- SET PROBLEM A
Which words of the PostgreSQL stats note run from "Tracking databases and" to "on a ramdisk."? Copy them out unchanged.
- SET PROBLEM B
How would you sum up the PostgreSQL stats note in two sentences?
- SET PROBLEM C
Does the PostgreSQL stats note agree with each of these statements? Answer yes or no for each, quoting the deciding words. (i) Making this change requires downtime in standalone installations. (ii) RDS caps this setting at 1 GB. (iii) RDS lets you check the current size of the directory.

- TEXT SEGMENT
□ □ □ □ □ □ □
IMPORTANT NOTE
This has been already addressed in PostreSQL core, but this option is still available in RDS.
Tracking databases and not just tables counters in Postgres isn’t cheap, but since some time ago there were workarounds involving the setup of a ramdisk to place the directory pinted by stat_temp_directory GUC variable. That directory places a global.stat and a per-database stat files called like **db_.stat**. Allthough the mechanism for writing into these files avoids extra or unnecessary flushes, it is very intensive.
This change does not require any downtime (in standalone installations), as a simple reload will force the Stat Collector to rewrite the files on the folder. There is a pretty much clear blog on putting stat_temp_directory on a ramdisk.
The problem relies on the RDS lack or privileges to manipulate file or directory contents, which does not allow you to check the current size and set a proper value. Allthough, you may probably want to know that there is a limit of 1 GB for this setting in RDS.
If you don’t want any further details and you want to relief your storage, set it to 256 MB and continue with you life. Even though is a large setting (net paragraph explain why), you don’t want to fall shor on it.
□ □ □ □ □ □ □
- PROVIDED MATERIAL
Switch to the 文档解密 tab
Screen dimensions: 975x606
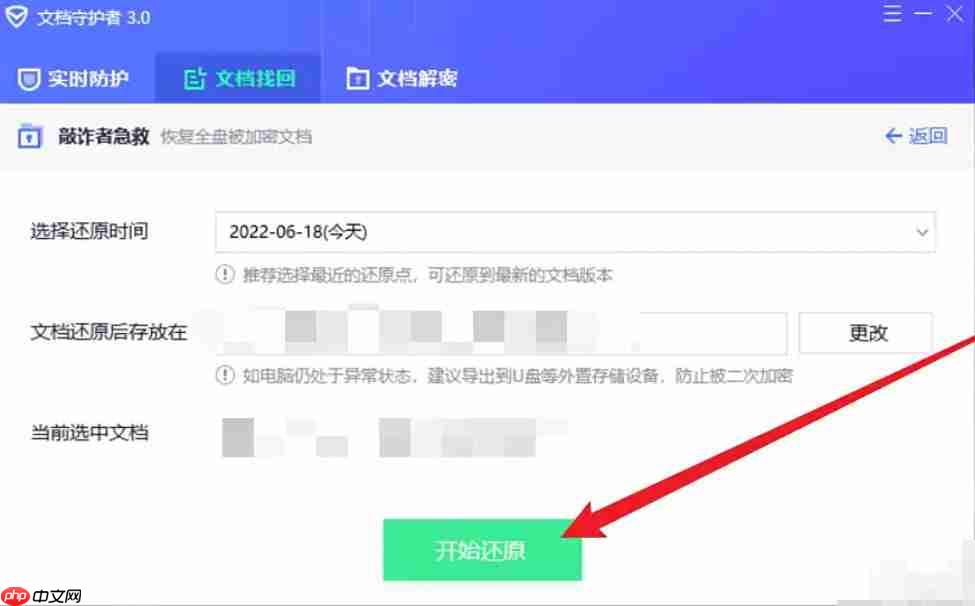click(x=402, y=79)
□ □ □ □ □ □ □
- ANSWER A
Tracking databases and not just tables counters in Postgres isn’t cheap, but since some time ago there were workarounds involving the setup of a ramdisk to place the directory pinted by stat_temp_directory GUC variable. That directory places a global.stat and a per-database stat files called like **db_.stat**. Allthough the mechanism for writing into these files avoids extra or unnecessary flushes, it is very intensive.
This change does not require any downtime (in standalone installations), as a simple reload will force the Stat Collector to rewrite the files on the folder. There is a pretty much clear blog on putting stat_temp_directory on a ramdisk.

- ANSWER B
Tracking database counters in Postgres is costly because writing the stat files in the directory set by stat_temp_directory is very intensive, and placing that directory on a ramdisk is a workaround that needs only a reload, with no downtime, in standalone installations. On RDS you cannot check the directory's current size and the setting is limited to 1 GB, so the recommendation is to set it to 256 MB.

- ANSWER C
(i) No: "This change does not require any downtime (in standalone installations)"
(ii) Yes: "there is a limit of 1 GB for this setting in RDS"
(iii) No: "which does not allow you to check the current size and set a proper value"